- [Stored records]

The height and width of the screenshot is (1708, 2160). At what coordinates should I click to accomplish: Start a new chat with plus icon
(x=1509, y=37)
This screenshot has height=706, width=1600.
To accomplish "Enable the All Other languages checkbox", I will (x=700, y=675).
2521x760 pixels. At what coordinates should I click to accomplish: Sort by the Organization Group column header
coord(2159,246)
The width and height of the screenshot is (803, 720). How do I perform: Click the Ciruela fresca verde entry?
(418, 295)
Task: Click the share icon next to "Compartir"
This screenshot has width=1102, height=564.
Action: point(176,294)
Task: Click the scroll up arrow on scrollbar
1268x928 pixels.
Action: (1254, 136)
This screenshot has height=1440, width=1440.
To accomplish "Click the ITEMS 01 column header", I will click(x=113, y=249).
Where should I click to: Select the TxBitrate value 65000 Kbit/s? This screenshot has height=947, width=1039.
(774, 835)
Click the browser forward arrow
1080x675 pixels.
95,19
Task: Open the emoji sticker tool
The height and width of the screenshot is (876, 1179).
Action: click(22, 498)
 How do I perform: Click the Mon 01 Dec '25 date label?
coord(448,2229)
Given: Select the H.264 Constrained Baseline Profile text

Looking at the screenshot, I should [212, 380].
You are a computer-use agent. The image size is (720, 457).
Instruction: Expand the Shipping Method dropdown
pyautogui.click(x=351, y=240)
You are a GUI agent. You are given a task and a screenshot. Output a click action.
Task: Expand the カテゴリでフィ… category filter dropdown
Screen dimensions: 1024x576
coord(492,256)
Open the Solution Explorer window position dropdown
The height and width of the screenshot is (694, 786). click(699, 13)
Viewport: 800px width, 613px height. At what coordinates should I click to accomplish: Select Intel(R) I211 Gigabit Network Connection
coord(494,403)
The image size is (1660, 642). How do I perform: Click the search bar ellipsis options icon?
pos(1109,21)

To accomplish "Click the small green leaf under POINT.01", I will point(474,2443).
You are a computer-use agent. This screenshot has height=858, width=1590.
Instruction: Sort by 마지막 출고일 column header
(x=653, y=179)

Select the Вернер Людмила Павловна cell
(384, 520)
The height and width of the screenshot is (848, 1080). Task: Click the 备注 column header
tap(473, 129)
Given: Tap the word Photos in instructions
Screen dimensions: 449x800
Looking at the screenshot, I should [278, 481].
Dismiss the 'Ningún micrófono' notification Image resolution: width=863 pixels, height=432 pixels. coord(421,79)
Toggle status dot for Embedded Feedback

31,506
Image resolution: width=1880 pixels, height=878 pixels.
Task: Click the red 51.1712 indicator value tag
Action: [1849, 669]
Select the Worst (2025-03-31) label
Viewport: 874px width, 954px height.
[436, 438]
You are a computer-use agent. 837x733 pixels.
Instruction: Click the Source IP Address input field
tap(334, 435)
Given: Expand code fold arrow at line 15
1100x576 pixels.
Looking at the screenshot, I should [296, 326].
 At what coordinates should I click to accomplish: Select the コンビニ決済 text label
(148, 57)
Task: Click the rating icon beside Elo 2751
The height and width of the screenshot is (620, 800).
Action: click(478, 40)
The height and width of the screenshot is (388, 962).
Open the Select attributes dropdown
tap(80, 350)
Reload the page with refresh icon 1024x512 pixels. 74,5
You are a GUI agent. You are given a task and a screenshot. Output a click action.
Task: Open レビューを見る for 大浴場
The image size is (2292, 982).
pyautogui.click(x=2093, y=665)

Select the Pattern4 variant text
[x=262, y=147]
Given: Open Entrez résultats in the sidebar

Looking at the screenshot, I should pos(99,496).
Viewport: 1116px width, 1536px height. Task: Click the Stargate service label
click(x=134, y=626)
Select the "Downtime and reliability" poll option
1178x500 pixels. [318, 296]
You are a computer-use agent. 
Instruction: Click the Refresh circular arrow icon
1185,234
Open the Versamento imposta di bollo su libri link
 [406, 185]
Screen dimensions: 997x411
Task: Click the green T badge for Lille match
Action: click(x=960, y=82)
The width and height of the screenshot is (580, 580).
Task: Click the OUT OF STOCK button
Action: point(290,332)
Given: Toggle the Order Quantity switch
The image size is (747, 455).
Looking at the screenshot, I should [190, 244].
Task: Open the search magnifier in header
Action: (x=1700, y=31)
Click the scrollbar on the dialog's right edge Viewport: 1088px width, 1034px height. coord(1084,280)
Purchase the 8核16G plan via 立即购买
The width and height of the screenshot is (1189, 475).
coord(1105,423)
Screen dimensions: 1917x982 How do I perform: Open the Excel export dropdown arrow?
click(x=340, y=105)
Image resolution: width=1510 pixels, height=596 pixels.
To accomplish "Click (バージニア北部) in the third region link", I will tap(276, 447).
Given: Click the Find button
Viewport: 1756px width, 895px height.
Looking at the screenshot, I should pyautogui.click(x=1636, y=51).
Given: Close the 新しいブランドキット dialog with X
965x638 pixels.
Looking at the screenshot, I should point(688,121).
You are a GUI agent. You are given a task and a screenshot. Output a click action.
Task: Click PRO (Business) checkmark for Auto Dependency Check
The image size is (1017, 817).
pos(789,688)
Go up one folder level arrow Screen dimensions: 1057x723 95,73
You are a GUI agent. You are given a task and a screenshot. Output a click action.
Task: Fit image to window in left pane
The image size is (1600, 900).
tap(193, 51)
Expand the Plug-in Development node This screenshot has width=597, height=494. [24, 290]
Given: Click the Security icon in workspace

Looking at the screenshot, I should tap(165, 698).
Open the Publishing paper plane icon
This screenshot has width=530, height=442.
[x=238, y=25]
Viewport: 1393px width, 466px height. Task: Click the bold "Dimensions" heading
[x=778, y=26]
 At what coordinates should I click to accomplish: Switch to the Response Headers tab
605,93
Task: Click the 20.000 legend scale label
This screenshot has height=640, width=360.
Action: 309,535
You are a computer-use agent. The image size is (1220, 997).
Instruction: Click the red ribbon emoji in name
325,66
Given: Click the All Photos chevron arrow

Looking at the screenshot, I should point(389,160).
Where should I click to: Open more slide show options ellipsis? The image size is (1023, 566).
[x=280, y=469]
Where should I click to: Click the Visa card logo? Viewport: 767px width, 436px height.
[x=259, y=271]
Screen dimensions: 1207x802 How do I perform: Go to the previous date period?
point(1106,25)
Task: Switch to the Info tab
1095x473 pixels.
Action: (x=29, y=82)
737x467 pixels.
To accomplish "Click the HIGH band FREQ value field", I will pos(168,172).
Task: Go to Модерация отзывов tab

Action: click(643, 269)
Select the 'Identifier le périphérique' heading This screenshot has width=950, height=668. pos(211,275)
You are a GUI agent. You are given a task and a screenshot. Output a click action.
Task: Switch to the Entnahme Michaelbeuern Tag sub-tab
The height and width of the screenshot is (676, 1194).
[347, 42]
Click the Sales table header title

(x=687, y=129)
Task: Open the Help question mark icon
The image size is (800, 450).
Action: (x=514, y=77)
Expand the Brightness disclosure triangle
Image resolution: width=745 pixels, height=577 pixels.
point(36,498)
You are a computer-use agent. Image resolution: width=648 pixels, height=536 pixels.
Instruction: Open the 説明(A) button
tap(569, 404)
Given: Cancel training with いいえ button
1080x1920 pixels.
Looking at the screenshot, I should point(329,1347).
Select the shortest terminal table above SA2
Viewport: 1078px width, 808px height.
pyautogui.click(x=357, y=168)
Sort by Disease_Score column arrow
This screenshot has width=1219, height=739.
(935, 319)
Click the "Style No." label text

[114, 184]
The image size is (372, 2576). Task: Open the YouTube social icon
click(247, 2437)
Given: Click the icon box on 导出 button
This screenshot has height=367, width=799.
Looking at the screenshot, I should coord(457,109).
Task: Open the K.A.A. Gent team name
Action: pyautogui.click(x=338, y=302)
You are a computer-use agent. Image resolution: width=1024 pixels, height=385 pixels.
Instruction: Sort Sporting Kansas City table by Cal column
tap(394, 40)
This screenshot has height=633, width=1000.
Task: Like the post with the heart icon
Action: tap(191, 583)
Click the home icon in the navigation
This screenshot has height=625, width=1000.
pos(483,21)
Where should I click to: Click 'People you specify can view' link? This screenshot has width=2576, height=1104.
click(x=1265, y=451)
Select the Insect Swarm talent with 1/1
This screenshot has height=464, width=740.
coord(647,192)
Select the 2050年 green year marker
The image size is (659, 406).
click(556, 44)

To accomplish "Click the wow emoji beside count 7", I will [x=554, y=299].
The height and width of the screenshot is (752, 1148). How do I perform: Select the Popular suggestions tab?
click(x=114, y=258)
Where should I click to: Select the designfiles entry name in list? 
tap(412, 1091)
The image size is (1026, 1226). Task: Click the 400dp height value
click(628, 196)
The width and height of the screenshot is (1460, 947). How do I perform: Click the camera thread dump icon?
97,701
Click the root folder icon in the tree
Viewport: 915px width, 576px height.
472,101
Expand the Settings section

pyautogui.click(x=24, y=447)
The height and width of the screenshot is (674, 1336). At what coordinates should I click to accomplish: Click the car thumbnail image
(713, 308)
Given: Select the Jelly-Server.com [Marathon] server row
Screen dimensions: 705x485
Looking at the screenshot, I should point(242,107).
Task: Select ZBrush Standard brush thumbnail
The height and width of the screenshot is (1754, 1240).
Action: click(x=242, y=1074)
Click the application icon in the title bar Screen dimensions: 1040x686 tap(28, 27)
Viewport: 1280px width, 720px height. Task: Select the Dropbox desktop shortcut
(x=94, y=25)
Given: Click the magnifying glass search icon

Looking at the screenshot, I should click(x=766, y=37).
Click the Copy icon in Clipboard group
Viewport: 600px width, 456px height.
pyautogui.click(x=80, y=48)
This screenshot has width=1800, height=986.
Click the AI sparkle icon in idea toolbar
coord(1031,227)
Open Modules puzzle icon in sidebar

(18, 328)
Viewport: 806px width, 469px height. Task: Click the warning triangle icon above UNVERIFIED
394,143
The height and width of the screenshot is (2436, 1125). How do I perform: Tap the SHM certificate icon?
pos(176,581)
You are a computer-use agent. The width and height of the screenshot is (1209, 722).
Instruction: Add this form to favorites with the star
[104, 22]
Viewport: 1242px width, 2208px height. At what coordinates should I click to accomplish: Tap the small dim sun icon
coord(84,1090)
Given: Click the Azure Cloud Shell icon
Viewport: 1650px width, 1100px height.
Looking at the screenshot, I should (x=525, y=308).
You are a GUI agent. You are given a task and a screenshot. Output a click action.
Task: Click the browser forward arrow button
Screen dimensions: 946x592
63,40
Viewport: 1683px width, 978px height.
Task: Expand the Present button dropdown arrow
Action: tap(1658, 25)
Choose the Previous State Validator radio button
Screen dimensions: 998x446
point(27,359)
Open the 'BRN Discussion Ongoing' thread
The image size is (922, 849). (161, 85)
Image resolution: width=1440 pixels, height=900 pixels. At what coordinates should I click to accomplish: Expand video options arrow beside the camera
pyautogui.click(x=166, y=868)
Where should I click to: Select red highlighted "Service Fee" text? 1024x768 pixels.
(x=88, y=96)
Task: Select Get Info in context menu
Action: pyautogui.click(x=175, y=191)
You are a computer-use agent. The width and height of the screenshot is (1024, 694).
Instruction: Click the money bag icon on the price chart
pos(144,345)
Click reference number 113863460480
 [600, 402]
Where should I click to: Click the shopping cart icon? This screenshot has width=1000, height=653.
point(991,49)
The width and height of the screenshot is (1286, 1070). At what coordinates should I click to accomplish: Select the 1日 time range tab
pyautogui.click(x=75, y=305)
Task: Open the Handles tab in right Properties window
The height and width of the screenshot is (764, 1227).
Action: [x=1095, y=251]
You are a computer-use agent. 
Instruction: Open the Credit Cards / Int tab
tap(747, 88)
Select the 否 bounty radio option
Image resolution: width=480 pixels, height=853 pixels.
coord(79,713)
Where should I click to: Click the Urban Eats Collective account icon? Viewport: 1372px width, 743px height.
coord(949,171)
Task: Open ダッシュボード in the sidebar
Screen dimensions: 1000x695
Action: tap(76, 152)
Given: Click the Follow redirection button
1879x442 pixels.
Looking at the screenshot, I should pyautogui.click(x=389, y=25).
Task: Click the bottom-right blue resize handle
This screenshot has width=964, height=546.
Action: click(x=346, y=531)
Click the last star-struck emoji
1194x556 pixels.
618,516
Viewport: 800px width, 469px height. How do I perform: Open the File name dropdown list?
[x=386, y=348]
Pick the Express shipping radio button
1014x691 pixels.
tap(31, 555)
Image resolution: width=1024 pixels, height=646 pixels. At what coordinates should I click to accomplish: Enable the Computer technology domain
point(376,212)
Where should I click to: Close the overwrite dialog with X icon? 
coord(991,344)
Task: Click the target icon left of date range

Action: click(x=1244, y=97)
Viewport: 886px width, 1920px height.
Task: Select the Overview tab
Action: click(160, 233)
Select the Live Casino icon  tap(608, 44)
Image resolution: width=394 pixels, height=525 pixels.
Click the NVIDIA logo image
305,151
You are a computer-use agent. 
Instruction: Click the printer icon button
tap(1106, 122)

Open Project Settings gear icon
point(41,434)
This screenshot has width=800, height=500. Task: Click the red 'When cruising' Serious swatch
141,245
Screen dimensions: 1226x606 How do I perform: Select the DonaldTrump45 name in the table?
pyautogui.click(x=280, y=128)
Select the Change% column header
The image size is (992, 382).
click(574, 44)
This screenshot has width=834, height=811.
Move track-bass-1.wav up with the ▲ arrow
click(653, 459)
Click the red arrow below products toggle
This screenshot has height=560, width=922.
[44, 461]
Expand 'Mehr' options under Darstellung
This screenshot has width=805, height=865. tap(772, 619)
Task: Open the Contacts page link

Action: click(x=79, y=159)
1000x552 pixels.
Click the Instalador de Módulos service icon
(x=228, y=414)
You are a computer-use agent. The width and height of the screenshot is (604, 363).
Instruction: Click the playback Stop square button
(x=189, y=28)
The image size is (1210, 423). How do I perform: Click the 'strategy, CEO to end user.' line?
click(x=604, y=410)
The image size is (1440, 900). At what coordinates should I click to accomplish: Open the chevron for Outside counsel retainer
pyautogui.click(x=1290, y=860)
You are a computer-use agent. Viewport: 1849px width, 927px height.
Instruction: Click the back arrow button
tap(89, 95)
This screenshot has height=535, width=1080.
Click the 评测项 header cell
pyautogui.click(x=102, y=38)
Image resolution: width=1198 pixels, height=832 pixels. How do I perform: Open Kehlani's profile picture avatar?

- [WHAT NEEDS TO BE DONE] All that is wanted is a faithful reproduction of the line above with "Viewport: 806px width, 469px", the line with "is (1209, 722).", and every line in between.

- [RESPONSE AREA]
Viewport: 806px width, 469px height. Task: Click the warning triangle icon above UNVERIFIED
394,143
The height and width of the screenshot is (2436, 1125). How do I perform: Tap the SHM certificate icon?
pos(176,581)
You are a computer-use agent. The width and height of the screenshot is (1209, 722).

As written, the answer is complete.